Australian Crypto Exchanges Forced to Delist Privacy Coins or be Debanked

Monday 24 August 2020, 5:00 PM AEST - 4 months ago

A number of Australian cryptocurrency exchanges have been warned by major Australian banks to delist access to privacy coins — cryptocurrencies that provide cryptocurrency traders, investors, and users with the ability to make truly anonymous transactions — or be debanked.

Information announced by Australian cryptocurrency exchange Swyftx via social media channels reveals that exchanges that support a variety of anonymized or privacy-focused cryptocurrency tokens are currently being pressured to delist.

Silent War Against Privacy Coins — Comply or Be Debanked 

Several other Australian cryptocurrency exchanges have recently removed access to privacy coins, with no major announcements published regarding the changes.

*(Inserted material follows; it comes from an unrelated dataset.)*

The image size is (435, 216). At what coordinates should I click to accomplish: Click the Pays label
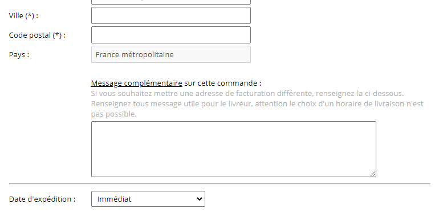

Evidence indicates that Australian exchanges are currently being forced to delist privacy coins or suffer significant consequences. 

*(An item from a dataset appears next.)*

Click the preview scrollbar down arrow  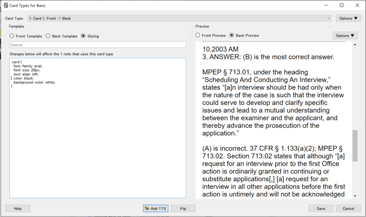tap(355, 196)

Alex Harper, CEO of Swyftx highlighted the importance of fraud prevention within Swyftx exchange to Crypto News, noting that the platform does not fully agree with the apparent privacy coin ban:

“While we do not fully align with the hard-line response of banning all privacy related coins, we will continue to work proactively with our partners and regulators to reduce criminal activity and advance the crypto industry in the most effective ways.”

Australian exchange operators remain tight-lipped regarding the crackdown on privacy coins. Virtually all Australia-based cryptocurrency exchanges that use either Assembly Payments or Monoova — payment automation platforms that use Cuscal banking rails — are required to comply with specific demands.

No Regulatory Basis to Support Privacy Coin Ban

Exchanges that do not comply with the crackdown by either delisting all privacy coins or removing access to Australian traders by August 31 will be debanked. 

While the Australian Government has not yet announced any official stance on privacy coins or made any movements toward a privacy coin ban, several international regulatory bodies have already done so. South Korean cryptocurrency exchange Upbit ceased trading support for several privacy coins in September 2019.

Based on statements published by Swyftx, Australian regulatory bodies and banks appear to be moving in concert to eliminate privacy coin use in Australia in line with guidance published by the international inter-government anti-money laundering guidelines targeting privacy coins in June 2019.